What Are the Broader Infrastructure Implications?
The targeted elimination of EV charging infrastructure funding occurs within a larger pattern of proposed budget cuts to infrastructure and climate programs. Trump’s FY2027 budget proposes canceling billions of dollars in infrastructure investments, environmental programs, research grants, and renewable energy projects beyond just EV charging. The $4.2 billion targeted for EV charging elimination is part of a much larger dismantling of federal infrastructure investment commitments made across multiple administrations and policy areas. This creates a warning about infrastructure development more broadly.
When federal programs can be eliminated or frozen without congressional action, either through executive order or regulatory barriers, it undermines long-term infrastructure planning. States and communities that have made commitments based on federal infrastructure programs find themselves stranded. Private companies considering investments in charging infrastructure, manufacturing, and grid technology become uncertain about the regulatory environment. The uncertainty itself becomes a drag on investment and economic development.
Looking Forward—What Comes Next in the EV Charging Infrastructure Battle?
The legal and political battle over EV charging infrastructure funding will likely continue through 2026 and beyond. While the January court ruling blocked the illegal freeze, the administration is pursuing multiple pathways to eliminate or severely limit the programs: the budget request to Congress, the 100% Buy America requirement, and continued legal challenges to the court’s authority. The outcome will depend partly on Congressional action in appropriations discussions and partly on continued litigation.
For communities and states that have received CFI grants or are planning NEVI projects, the immediate outlook is one of uncertainty. Project timelines may be delayed pending resolution of the funding battles. Some communities may decide to accelerate project construction to lock in federal support before it disappears, while others may pivot to alternative funding sources. The EV charging infrastructure landscape in America over the next 3-5 years will be significantly shaped by how these battles resolve, potentially creating winners and losers based on geography, timing, and access to alternative funding sources.
Conclusion
The Trump administration has made a clear commitment to eliminating over $4 billion in federal EV charging infrastructure funding through multiple mechanisms: freezing the $5 billion NEVI program (blocked by courts), attempting to cancel $1.8 billion in already-awarded CFI grants, proposing a 100% Buy America requirement that would render programs unusable in practice, and requesting budget elimination of both programs in the FY2027 budget. These actions represent the most aggressive federal effort to defund EV infrastructure since the Bipartisan Infrastructure Law created these programs. What happens next depends on Congressional action, continued litigation, and political developments through 2026.
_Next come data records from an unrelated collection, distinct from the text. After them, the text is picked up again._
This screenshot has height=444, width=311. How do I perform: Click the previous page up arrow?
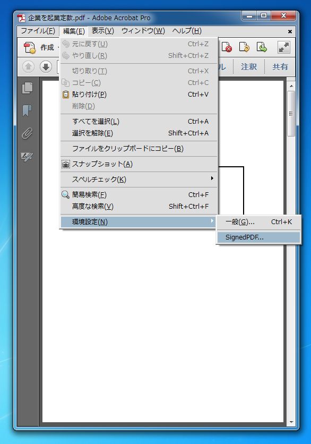[x=28, y=67]
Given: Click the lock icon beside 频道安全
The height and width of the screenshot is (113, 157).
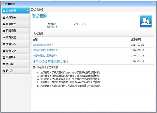Looking at the screenshot, I should tap(4, 51).
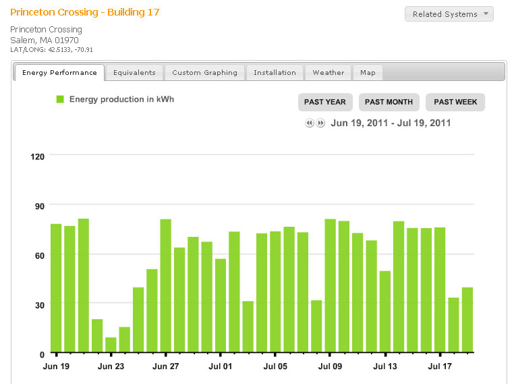Select the Jun 19 bar in chart

(56, 288)
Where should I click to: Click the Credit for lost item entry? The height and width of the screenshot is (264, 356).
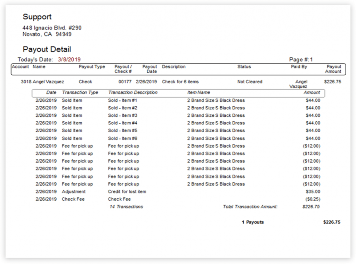pos(127,192)
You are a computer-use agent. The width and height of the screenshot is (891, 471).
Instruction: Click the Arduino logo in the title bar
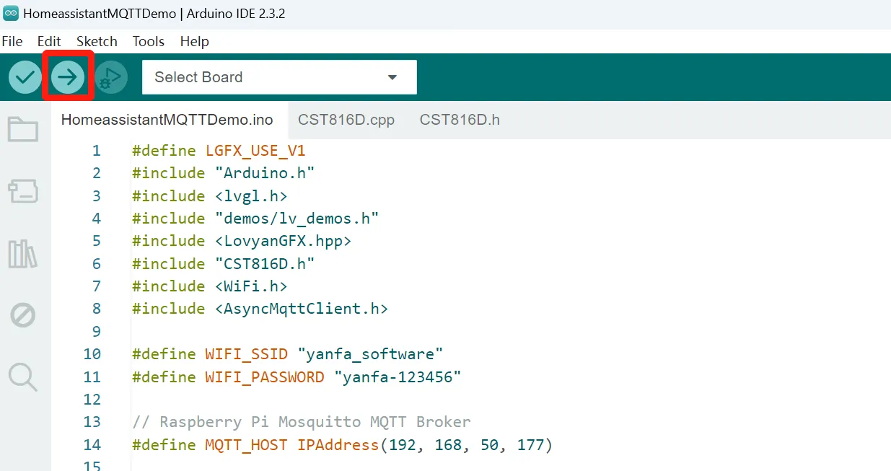[x=11, y=13]
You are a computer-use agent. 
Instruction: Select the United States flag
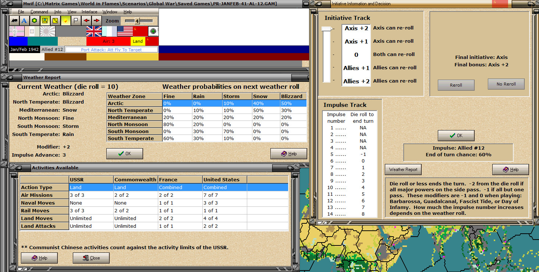coord(125,31)
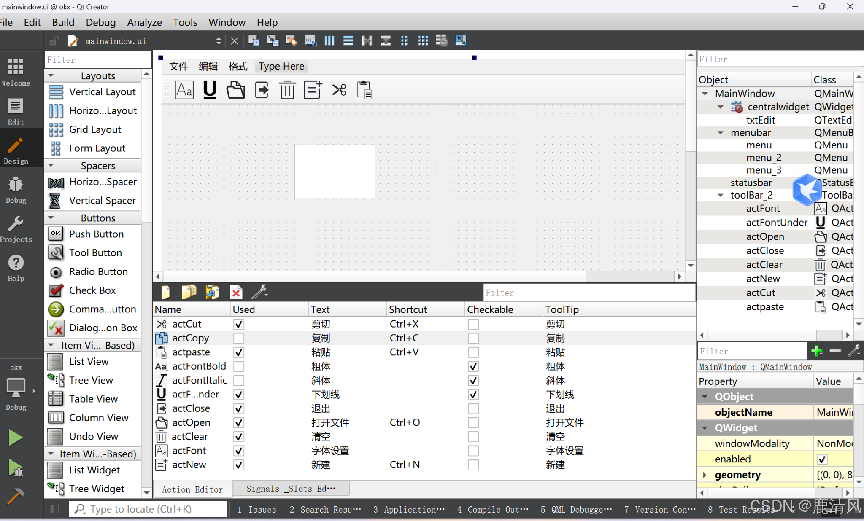Toggle Checkable checkbox for actFontBold
The width and height of the screenshot is (864, 521).
coord(473,366)
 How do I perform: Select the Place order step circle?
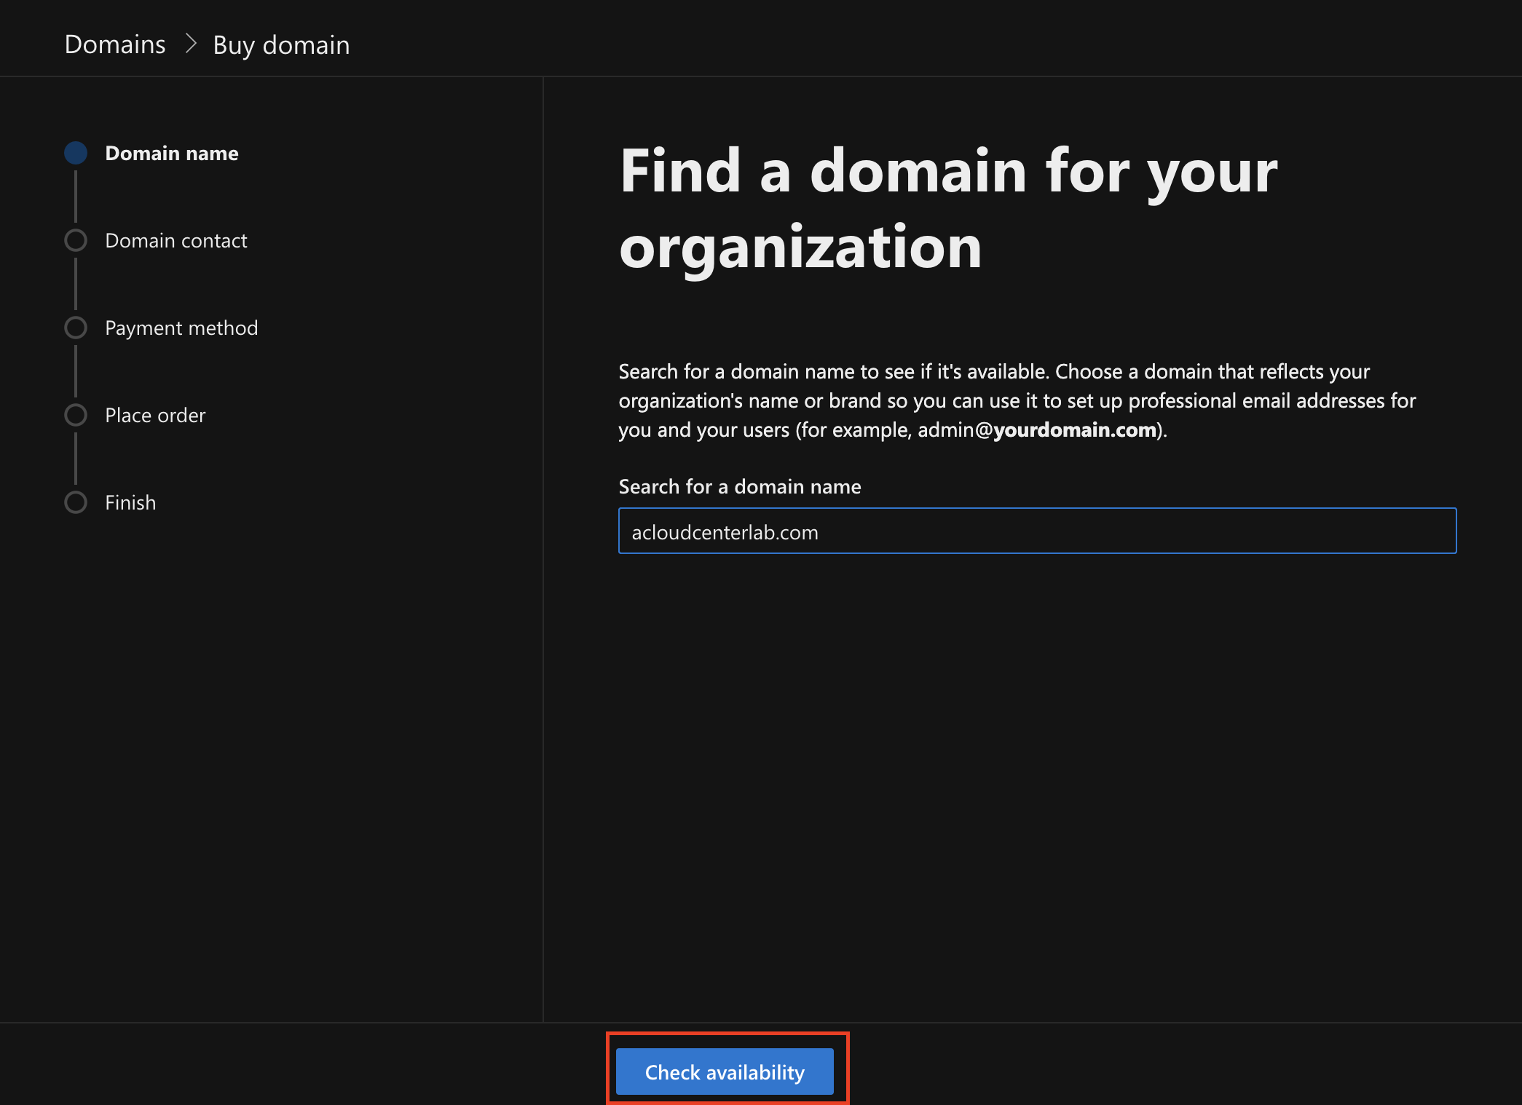click(76, 415)
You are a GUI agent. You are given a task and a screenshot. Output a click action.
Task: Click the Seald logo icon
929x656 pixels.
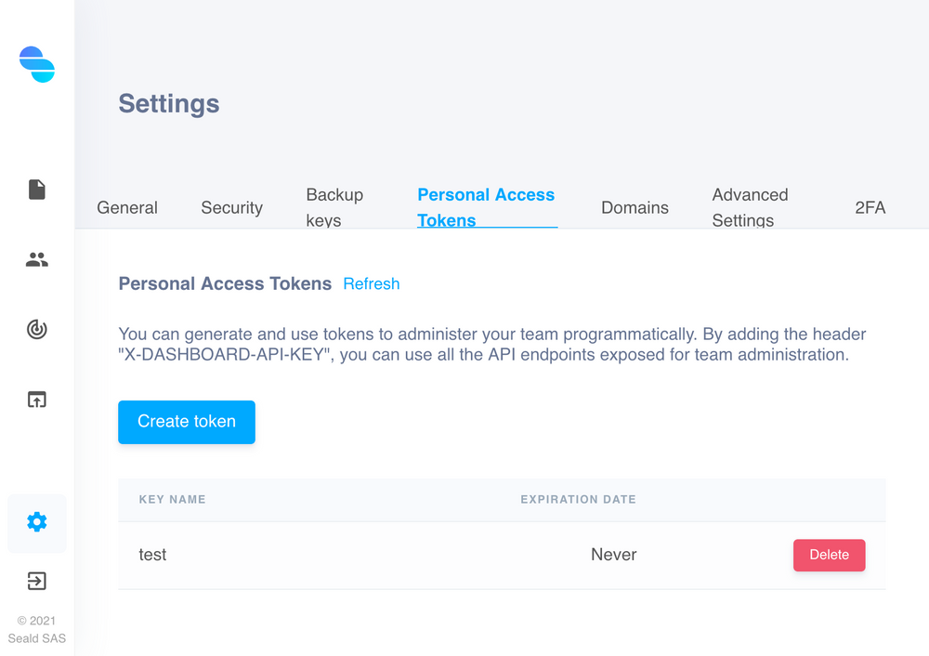pos(37,64)
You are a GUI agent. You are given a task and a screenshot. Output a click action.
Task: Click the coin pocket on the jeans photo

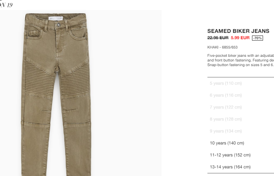click(33, 33)
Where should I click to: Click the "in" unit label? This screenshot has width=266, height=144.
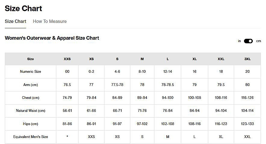[x=239, y=41]
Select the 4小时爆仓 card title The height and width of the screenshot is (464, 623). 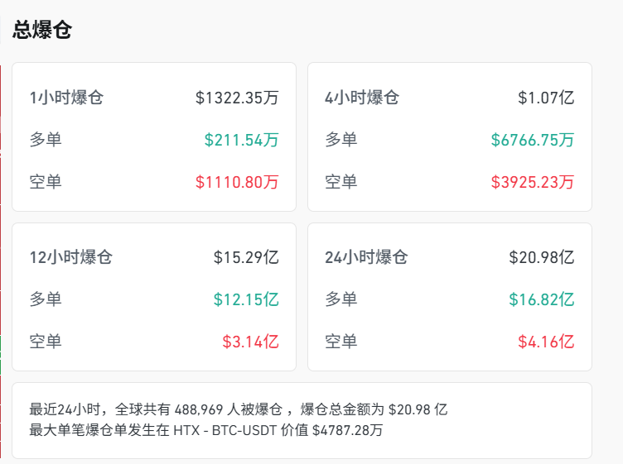(x=362, y=98)
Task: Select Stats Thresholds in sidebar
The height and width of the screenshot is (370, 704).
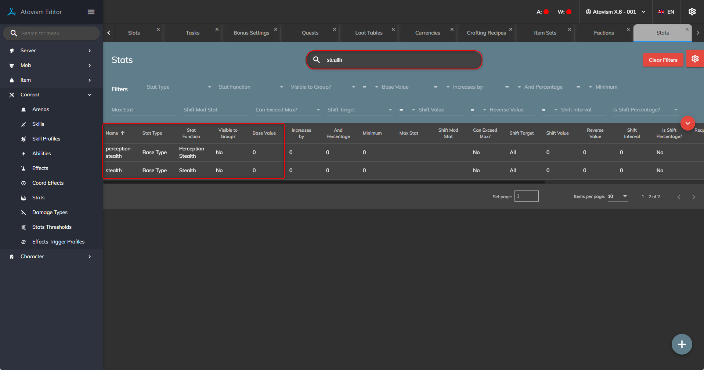Action: coord(52,227)
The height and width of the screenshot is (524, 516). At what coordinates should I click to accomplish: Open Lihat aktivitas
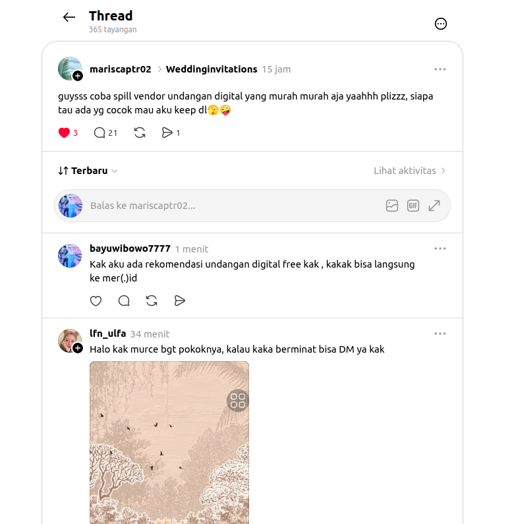[409, 171]
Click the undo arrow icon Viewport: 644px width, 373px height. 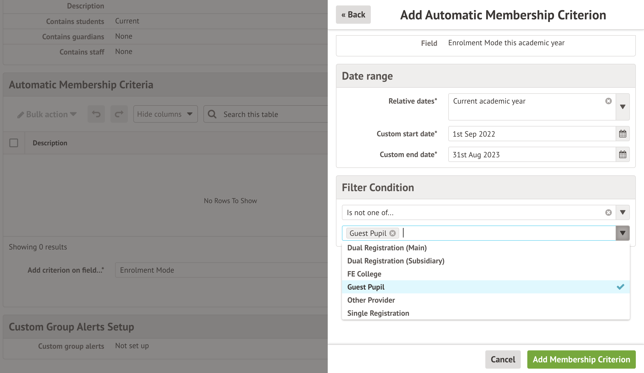(96, 114)
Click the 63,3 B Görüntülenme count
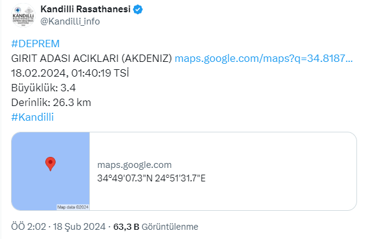This screenshot has height=239, width=365. coord(155,227)
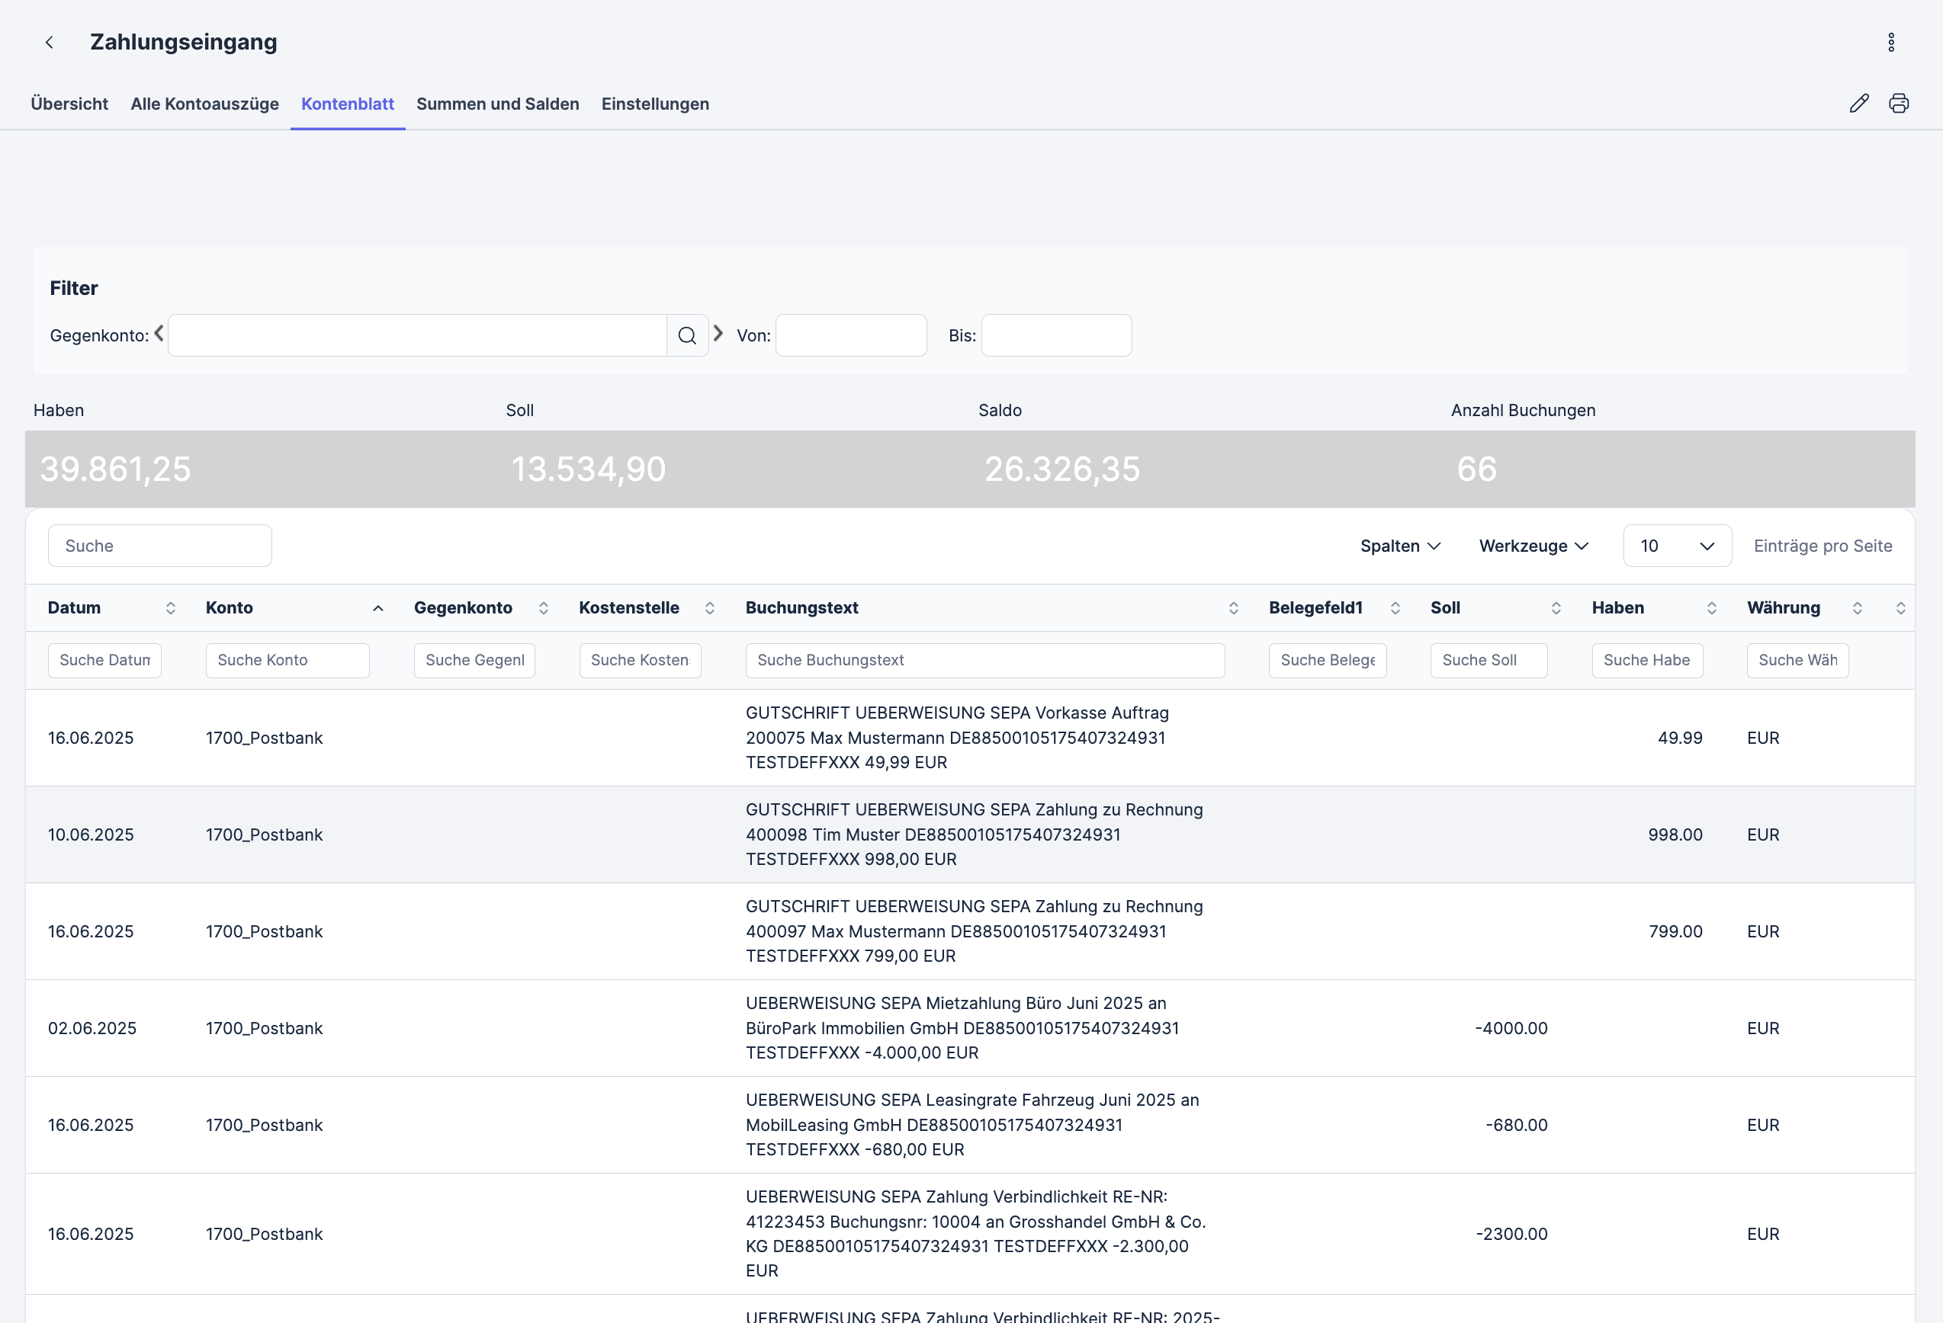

Communities that have received grants face uncertain timelines. States planning NEVI projects must decide whether to accelerate construction or seek alternative funding sources. The broader infrastructure implications are significant—when federal commitments can be abandoned through executive action, it undermines the long-term planning that infrastructure development requires. For consumers and communities relying on federal support for EV charging access, the current environment is one of significant uncertainty about the future of this critical infrastructure investment.